= Afrika Korps (game) =

Board wargame

Afrika Korps game

Afrika Korps is a board wargame published by Avalon Hill in 1964 and re-released in 1965 and 1978 that simulates the North Africa Campaign during World War II.

==Background==
British forces had enjoyed a great degree of success against Italian forces in North Africa in 1941. That changed after the arrival of the Afrika Korps under the command of Erwin Rommel, who launched an offensive against the Allies, defeating them at Gazala in June 1942 and capturing Tobruk. The Axis advance was stopped in July 1942 only 140 km from Alexandria in the First Battle of El Alamein. At the end of August 1942, Axis forces attempted to turn the southern flank of the Allied defenses at the Battle of Alam el Halfa, but were unsuccessful. The Allies counterattacked in October 1942, decisively defeating the Italian-German army in the Second Battle of El Alamein.

==Description==
Afrika Korps is a two-player wargame in which one player controls the Allied forces and the other controls the Axis forces.

===Components===
The game includes:
- two-piece 44" x 14" mounted hex grid map of North Africa scaled at 10 mi per hex
- 108 die-cut counters
- rules booklet
- Starting Setup and Order of Battle card
- Time Record Chart
- six-sided die

===Gameplay===
The game uses the standard alternating "I Go, You Go" system of movement and combat, and each turn represents two weeks of in-game time. The military units vary from regiment up to division size. The game's system emphasizes the importance of supply, particularly the variability of Afrika Korps' supply and reinforcements. Unlike other similar wargames published around the same time, units could not attack at will but had to use supply counters from a very limited pool to attack. Another innovation was the "Rommel rule" -- units that traveled with the Rommel counter could move further than normal.

The game only has one scenario, the historical game, and no optional rules.

Provided data.
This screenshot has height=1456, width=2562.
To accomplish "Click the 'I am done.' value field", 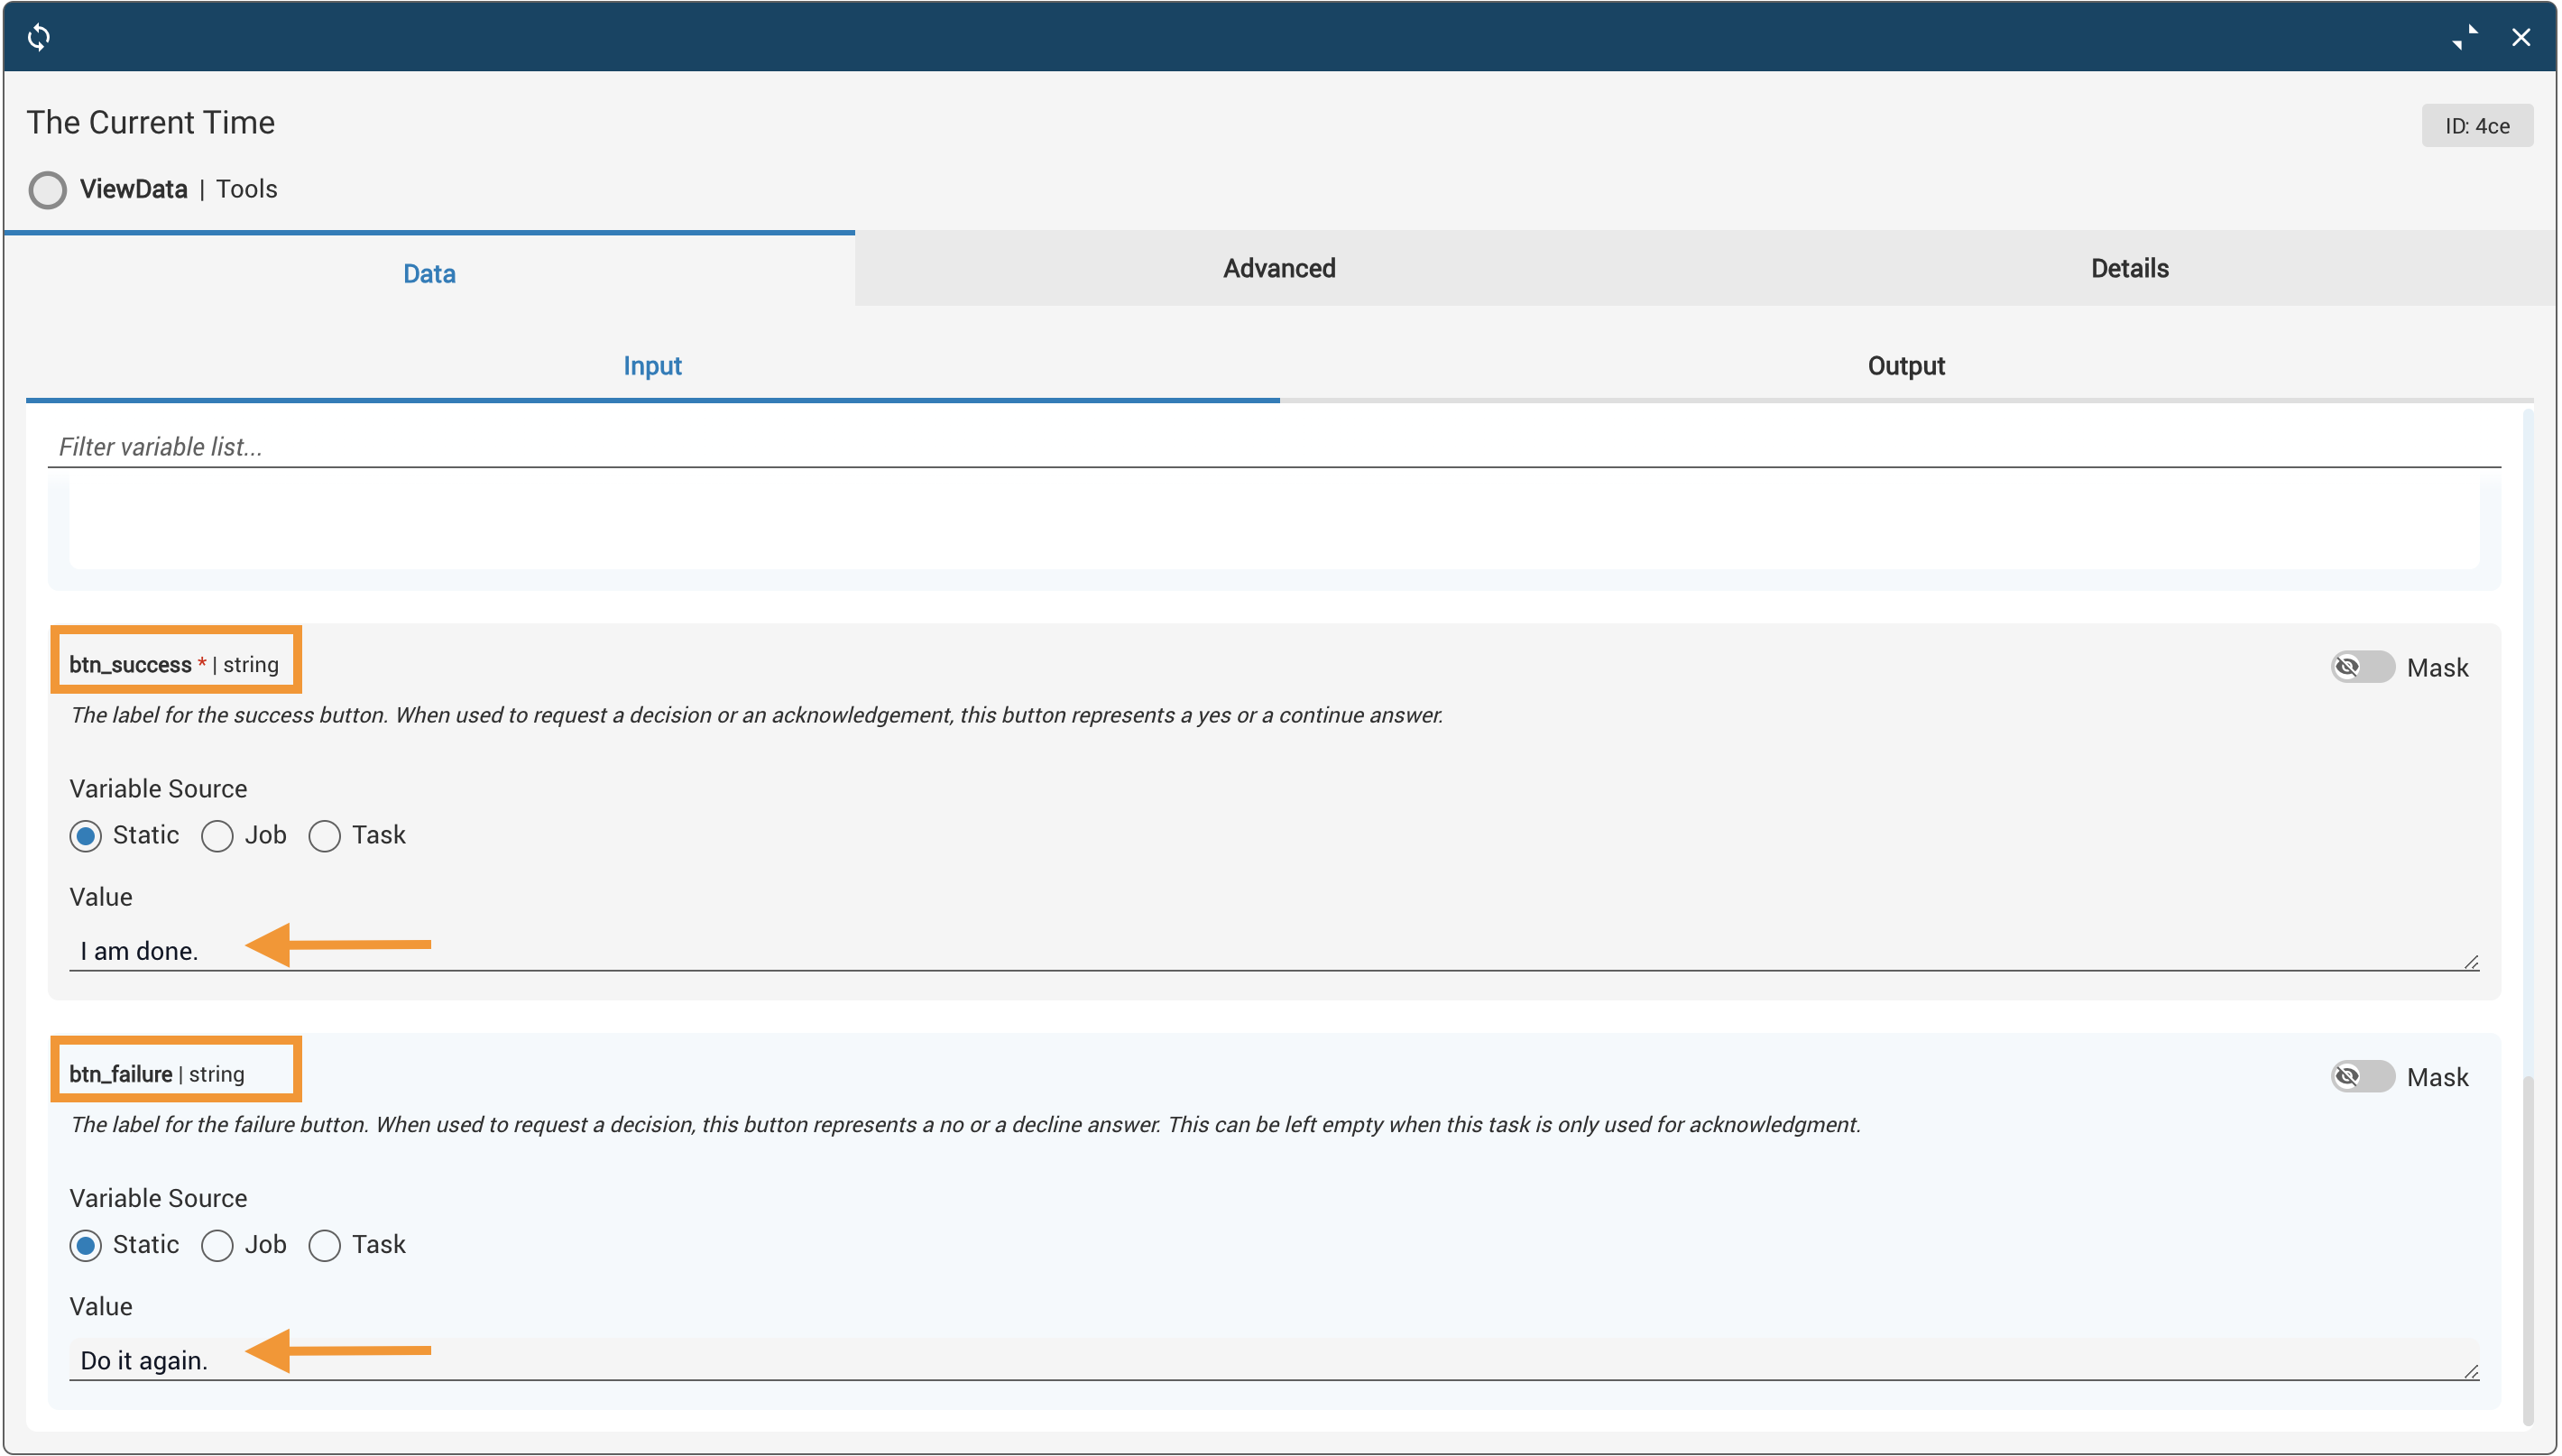I will click(1270, 951).
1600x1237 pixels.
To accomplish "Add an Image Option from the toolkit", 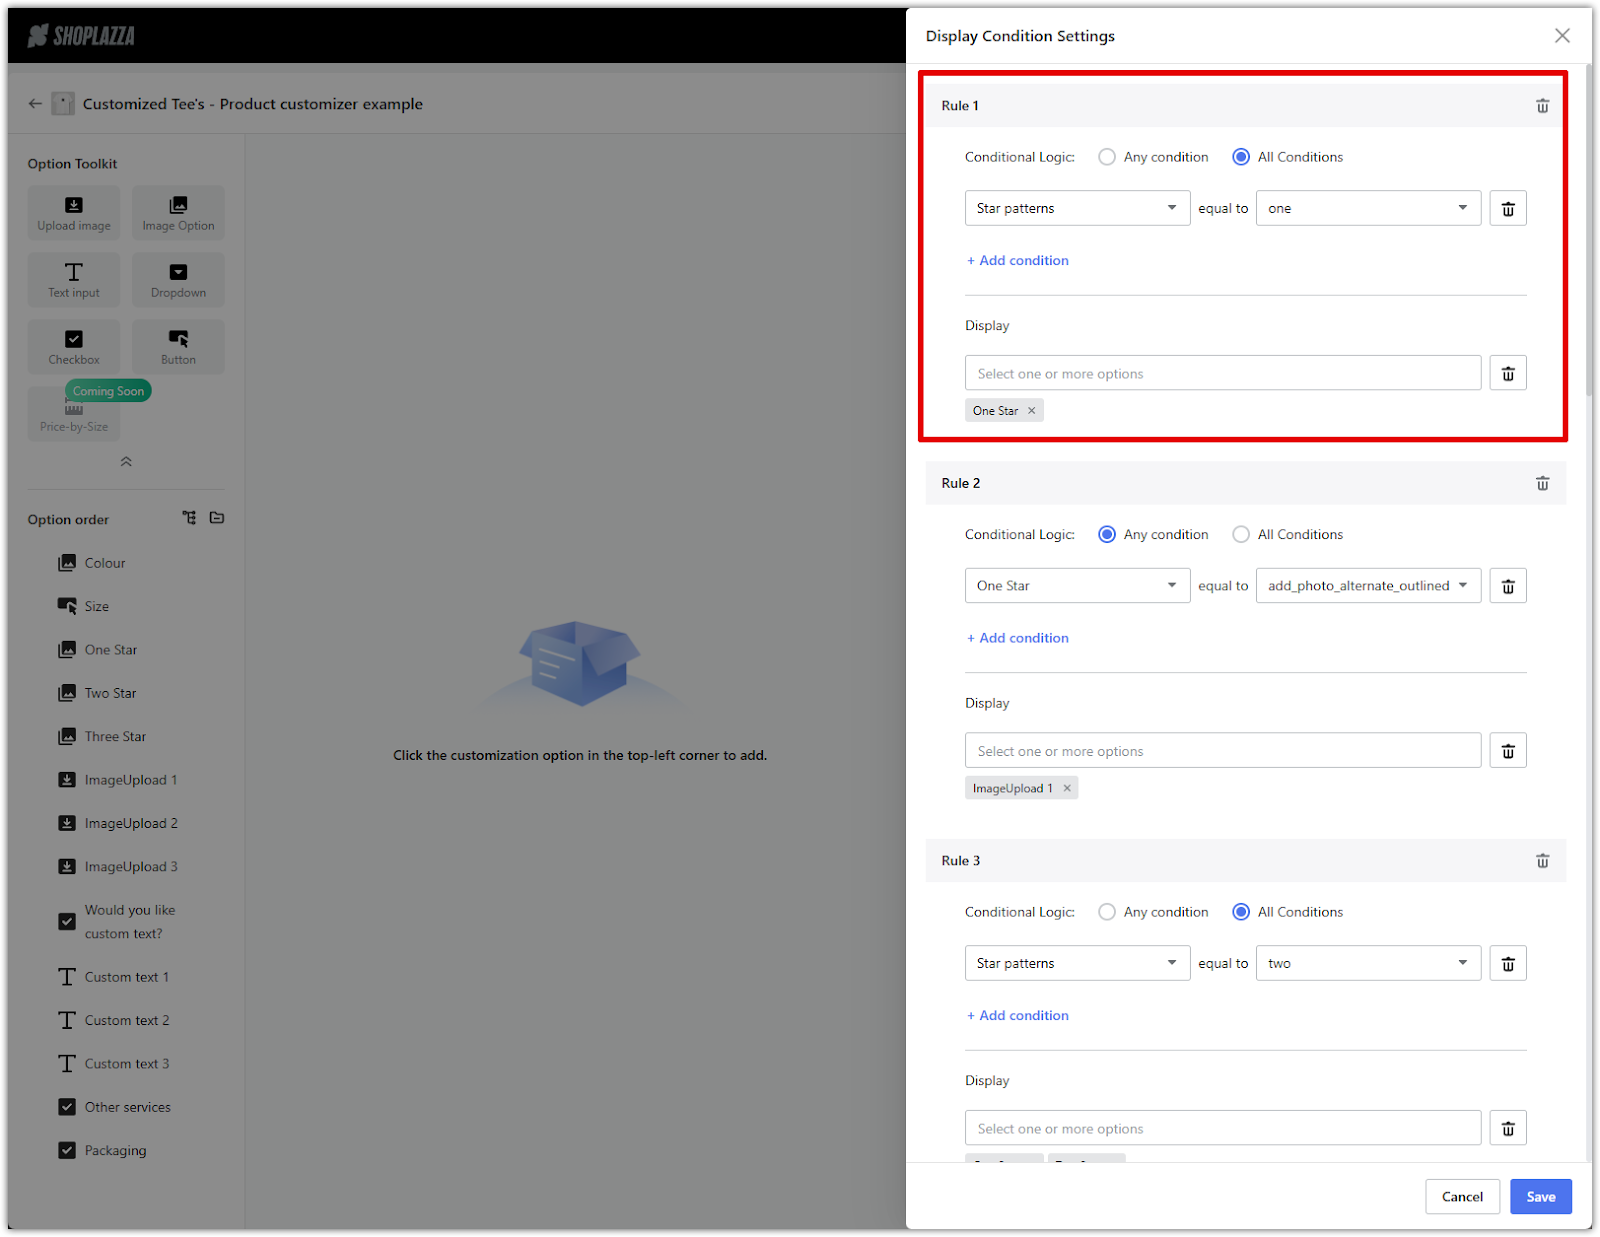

Task brief.
Output the passage of the Afrika Korps game text from "Afrika Korps game" up to and including "Second Battle of El Alamein.", word for word. This data plays no part in what follows and can be set aside.

Exercise result.
Afrika Korps game

Afrika Korps is a board wargame published by Avalon Hill in 1964 and re-released in 1965 and 1978 that simulates the North Africa Campaign during World War II.

==Background==
British forces had enjoyed a great degree of success against Italian forces in North Africa in 1941. That changed after the arrival of the Afrika Korps under the command of Erwin Rommel, who launched an offensive against the Allies, defeating them at Gazala in June 1942 and capturing Tobruk. The Axis advance was stopped in July 1942 only 140 km from Alexandria in the First Battle of El Alamein. At the end of August 1942, Axis forces attempted to turn the southern flank of the Allied defenses at the Battle of Alam el Halfa, but were unsuccessful. The Allies counterattacked in October 1942, decisively defeating the Italian-German army in the Second Battle of El Alamein.